> _AIM_:
Copy out each line of the material below word for word, omitting the pictures.

> _DATA FOR THIS TASK_:
•••••

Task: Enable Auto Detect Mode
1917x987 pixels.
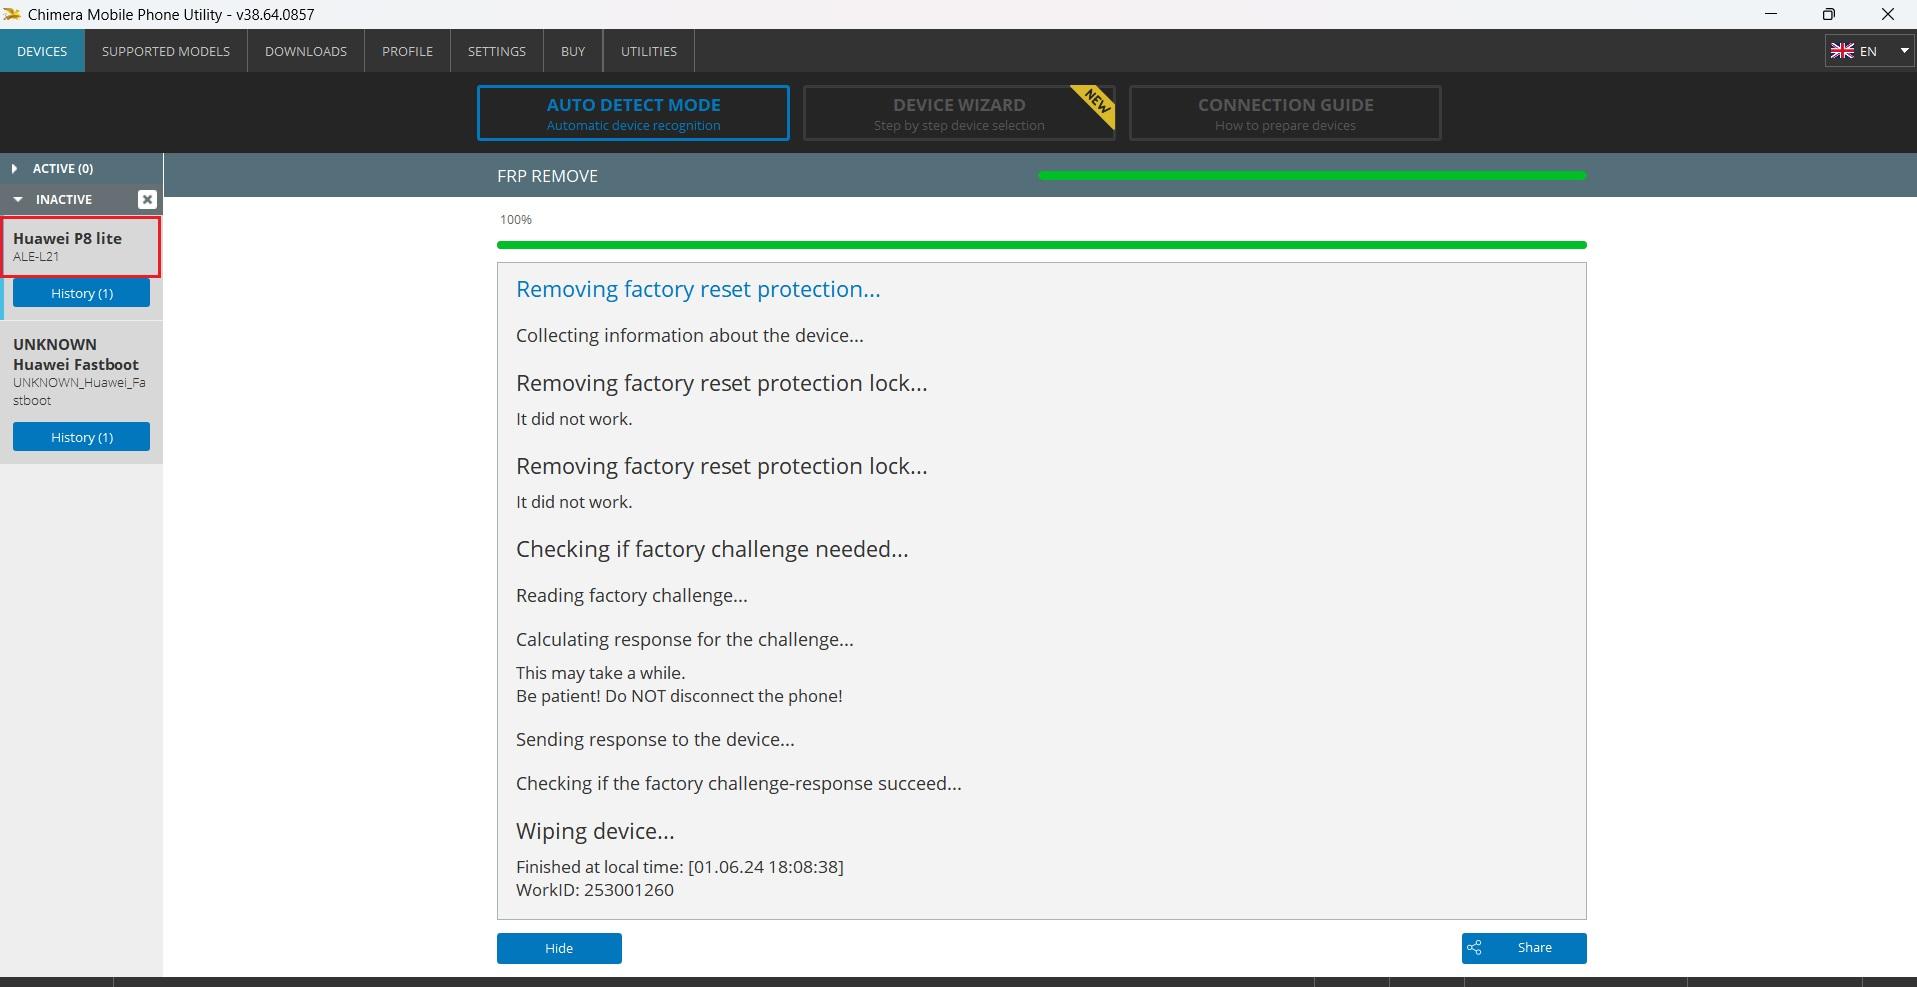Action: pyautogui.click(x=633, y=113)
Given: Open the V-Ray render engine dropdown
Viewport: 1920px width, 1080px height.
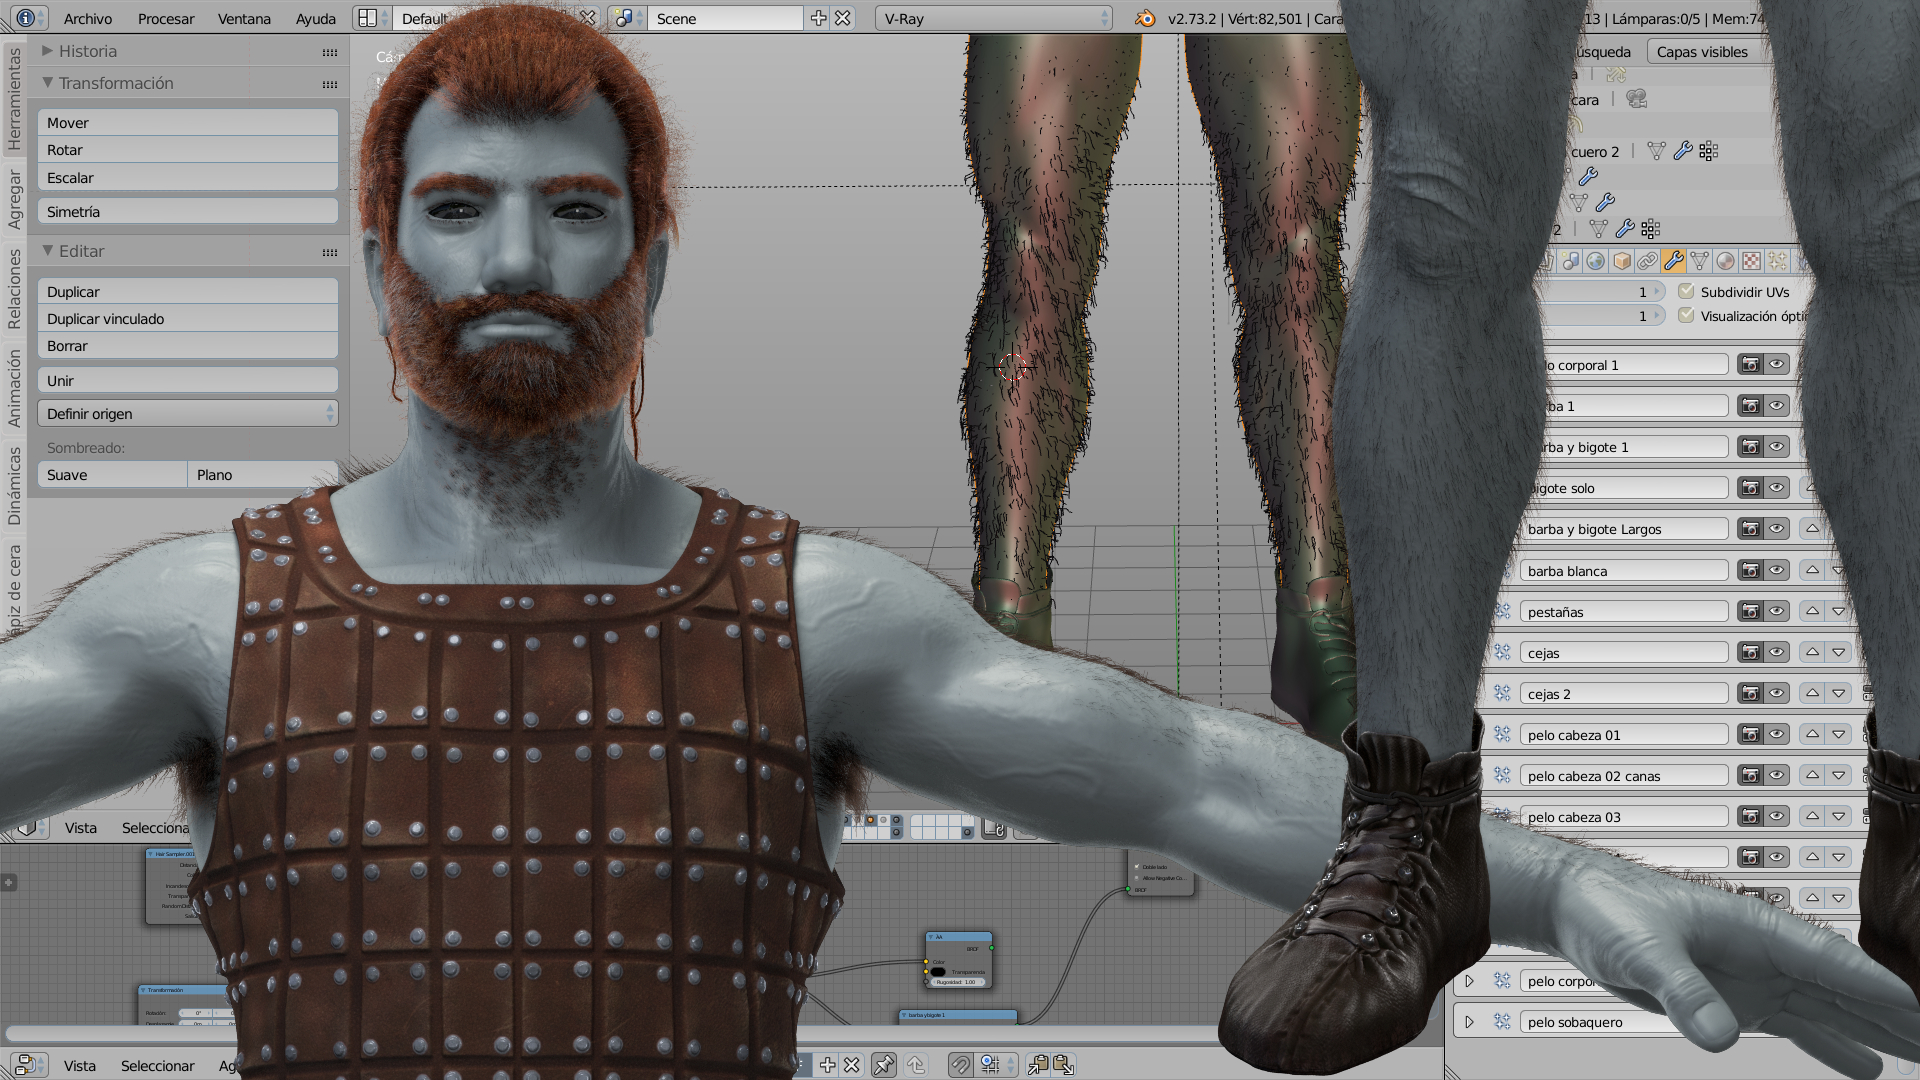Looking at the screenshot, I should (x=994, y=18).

•••••

> _ANSWER TO THE PROBLEM_:
Task: Enable Auto Detect Mode
1917x987 pixels.
Action: pyautogui.click(x=633, y=113)
Given: Open the V-Ray render engine dropdown
Viewport: 1920px width, 1080px height.
Looking at the screenshot, I should (x=994, y=18).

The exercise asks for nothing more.